Her stratospheric success exploded in the nineties alongside her colleagues Cindy Crawford, Naomi Campbell and Claudia Schiffer. They were the first models to become as famous as pop stars. At the height of her fame and beauty, George Michael called her to star in two music videos. In 1992′s “Too Funky,” the Canadian played an exaggeratedly kitschy version of herself.
When she wanted to escape, Evangelista retreated to Casa Linda, her elegant refuge at the top of an Ibizan hill, which she bought with her modeling earnings but which no longer belongs to her. “Yes, I lost that house. The man I was married to forced me to leave it,” she states drily. She refers to Gérald Marie, the fashion titan accused of rape who was the head of Elite Models, Evangelista’s agency. She accuses him of abuse and says that if Marie didn’t touch his face, it is because it was “his source of income.” The ex-agent has denied the accusations from Evangelista and other women who have denounced him. (The French justice system closed the investigation in February because the crimes’ statute of limitations had expired.) But Evangelista doesn’t forgive him. “Don’t bring that up,” she says, visibly upset. “You can put this in writing: he has that house now, but it is mine. I paid for it.”

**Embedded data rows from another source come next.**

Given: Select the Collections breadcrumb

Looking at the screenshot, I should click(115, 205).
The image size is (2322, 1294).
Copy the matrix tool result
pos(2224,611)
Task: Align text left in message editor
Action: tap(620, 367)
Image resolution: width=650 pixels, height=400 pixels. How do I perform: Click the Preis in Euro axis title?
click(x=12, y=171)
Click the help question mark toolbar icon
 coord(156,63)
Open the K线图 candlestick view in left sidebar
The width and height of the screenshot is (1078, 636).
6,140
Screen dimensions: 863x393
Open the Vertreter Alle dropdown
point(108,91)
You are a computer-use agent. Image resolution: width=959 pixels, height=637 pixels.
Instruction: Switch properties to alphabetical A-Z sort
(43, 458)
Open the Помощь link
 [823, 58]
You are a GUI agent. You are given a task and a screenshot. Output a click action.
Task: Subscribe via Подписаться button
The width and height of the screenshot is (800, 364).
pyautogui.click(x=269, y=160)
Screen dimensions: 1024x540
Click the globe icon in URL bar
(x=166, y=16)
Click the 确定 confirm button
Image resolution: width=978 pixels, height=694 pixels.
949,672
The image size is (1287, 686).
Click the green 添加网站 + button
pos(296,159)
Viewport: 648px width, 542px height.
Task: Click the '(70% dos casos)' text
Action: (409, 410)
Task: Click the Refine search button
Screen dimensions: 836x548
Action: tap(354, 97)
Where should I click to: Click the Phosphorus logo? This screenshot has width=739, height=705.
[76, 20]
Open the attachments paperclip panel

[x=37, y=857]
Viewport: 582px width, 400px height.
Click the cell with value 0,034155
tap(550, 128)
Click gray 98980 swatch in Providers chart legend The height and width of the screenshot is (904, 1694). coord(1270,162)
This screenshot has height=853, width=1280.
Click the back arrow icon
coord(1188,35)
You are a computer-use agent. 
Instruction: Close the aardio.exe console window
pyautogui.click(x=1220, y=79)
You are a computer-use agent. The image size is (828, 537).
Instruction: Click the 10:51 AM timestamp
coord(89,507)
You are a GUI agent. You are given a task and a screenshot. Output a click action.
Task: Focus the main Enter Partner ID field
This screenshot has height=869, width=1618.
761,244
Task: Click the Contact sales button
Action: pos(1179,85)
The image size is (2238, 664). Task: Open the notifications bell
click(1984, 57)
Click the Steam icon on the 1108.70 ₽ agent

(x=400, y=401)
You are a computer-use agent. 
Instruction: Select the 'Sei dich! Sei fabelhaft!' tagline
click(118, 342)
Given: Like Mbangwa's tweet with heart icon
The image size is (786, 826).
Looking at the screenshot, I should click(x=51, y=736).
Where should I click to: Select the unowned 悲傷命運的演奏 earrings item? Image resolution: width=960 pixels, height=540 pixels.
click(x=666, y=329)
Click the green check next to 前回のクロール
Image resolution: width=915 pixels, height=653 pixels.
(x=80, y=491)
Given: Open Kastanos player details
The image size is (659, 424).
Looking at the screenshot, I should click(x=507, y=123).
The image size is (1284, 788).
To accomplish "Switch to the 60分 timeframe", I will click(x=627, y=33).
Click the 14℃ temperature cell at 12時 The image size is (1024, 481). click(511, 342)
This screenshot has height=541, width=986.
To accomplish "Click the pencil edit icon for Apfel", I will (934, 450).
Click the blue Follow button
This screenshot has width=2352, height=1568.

During the nineties, I ran into Evangelista on all sorts of occasions, at parties, weddings and funerals. Always discreet and humble, though she represented the decade as much as Bill Clinton or Bart Simpson, the miracle occurred on the catwalk or before the camera. I witnessed it in winter 1994 in New York as she shot an editorial for Harper’s Bazaar with David Sims. Manhattan was covered with snow, and she entered the studio dressed for an Arctic fantasy, wrapped in a bulky Isaac Mizrahi fur. Half an hour later, she left the dressing room in a toupee, sheathed in a Yves Saint Laurent tuxedo, transformed into another person. “She was brilliant,” Sims says. “She had an extraordinary capacity to channel characters. She is a perfectionist, a fashion expert that knows the references, knows what it’s all about and puts in more effort than anyone else to capture a moment. Whatever the photographer or stylist wants, she gets it. Always.”
Luis Venegas, director of the publications Candy and Fanzine137, insists that the model’s signature has always been her talent to reinvent herself over and over. “Madonna talks about herself as the queen of reinvention, but I think Linda was first. Her images were always alive. She seemed to say: who are we going to be today? Am I Lucille Ball or a grunge girl?” With those credentials, has she ever thought about acting? “No, that was never my dream. There are models who go down that path and do incredible things, like Charlize Theron, but it never seemed like the right thing for me. It wasn’t where I wanted to go. It’s not that I was opposed to it, but it just didn’t happen. My head wasn’t there.”
In a world where youth seems to be everything, Linda Evangelista isn’t afraid of getting old. In fact, it’s the interview question she most easily responds to: “My sector has done a pretty good job with becoming more inclusive,” she declares. “With respect to body types, age and skin color. Now it’s much more tolerant than before.” And how does she see herself in the near future? “My goal now is to get old,” she announced. “That’s what I want to do. “I want to get old. Very, very old.”